The Metropolitan Transportation Authority on Wednesday announced cost-containment measures in its 2014 budget will cut upcoming fare and toll hikes almost in half.

"We're now reducing our projection of the biennial fare and toll increases in 2015 and 2017, from the 7-and-a-half percent that we had in July, down to 4 percent now in the November plan,” said MTA Chief Financial Officer Robert Foran.

Fares went up in March, but the MTA's improving financial fortunes allowed the agency to give riders a small break by limiting how much more they'll pay in a year and a half. The exact amount has yet to be determined.

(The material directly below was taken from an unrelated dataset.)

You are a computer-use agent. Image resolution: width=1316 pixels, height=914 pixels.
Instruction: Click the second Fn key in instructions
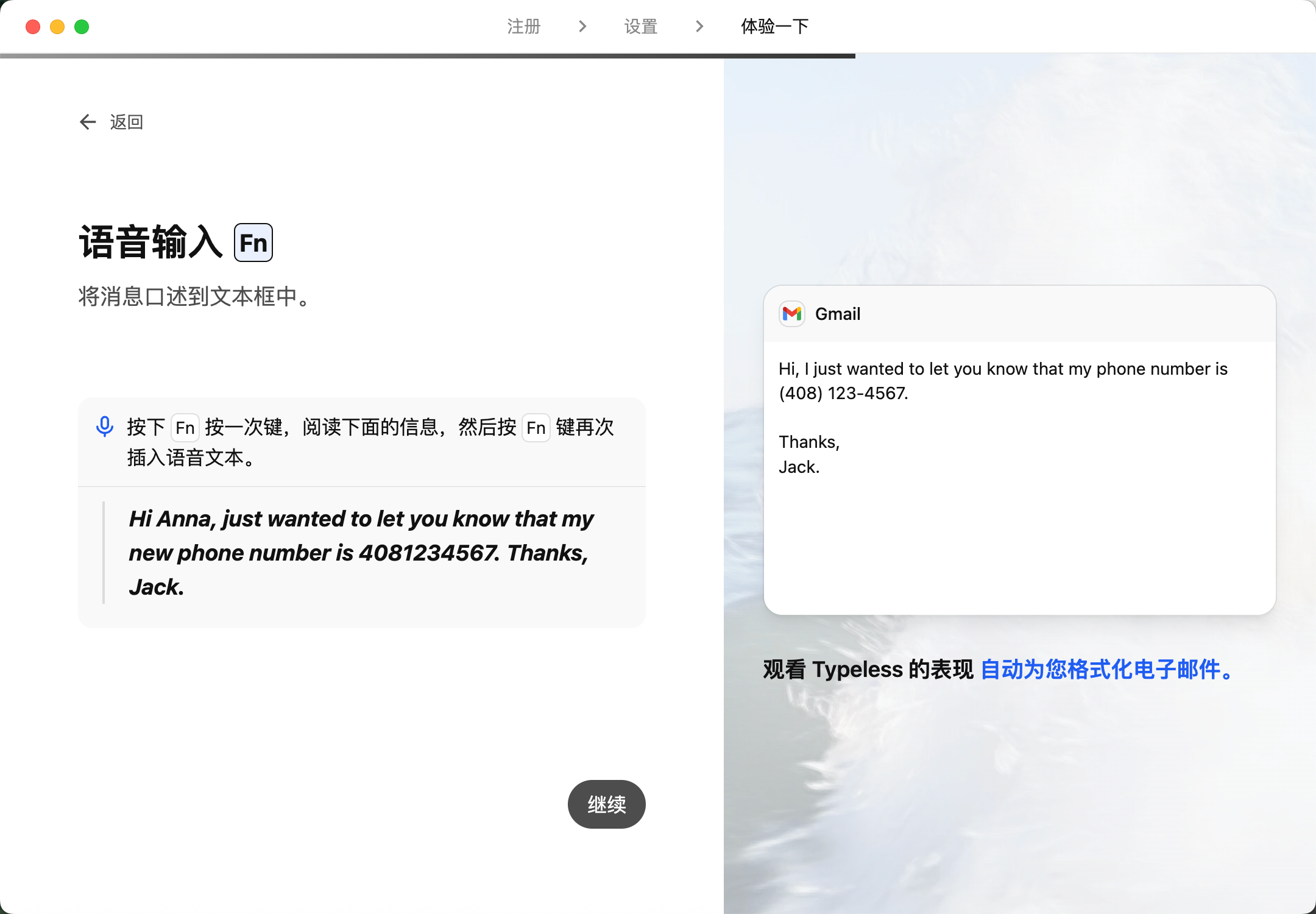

"We were receiving feedback from people, from fare and toll increase hearings, that you know, there's a point at which there would be a breaking point,” said MTA Chairman Thomas Prendergast.

Some riders said they're already there, even with a slightly-less-painful increase on the way.

"Even though it's gonna be half of the projected fare, I still feel it's going to be a burden on most New Yorkers,” said a second rider.

"I think it's too much, you know. Everybody can't afford it,” said a third rider.

Others say they can live with it.

"Fares will go up. But mass transit is still a pretty good deal in New York City compared to a lot of places that I've been,” said a fourth rider.

"I'm not going to stop riding the subway because their prices are going up. You have to get to where you have to go,” said another.

The new projections depend on the MTA sticking to its plan to give its workers no raises over three years without concessions from the union, drawing criticism from Local 100 chief John Samuelsen.

"They're tossing a few crumbs at the public and expect to be patted on the back. It's pretty outrageous. Both the workers and the riders deserve better,” said Samuelsen.

The plan holds budget growth at less than two percent and allows for more than $40 million to be used for subway and bus line improvements.

There's still time to air some gripes.

As it does before every fare increase, the MTA will give riders the chance to tell the agency what they think of paying more per ride at a series of public hearings before the increase takes effect in March 2015.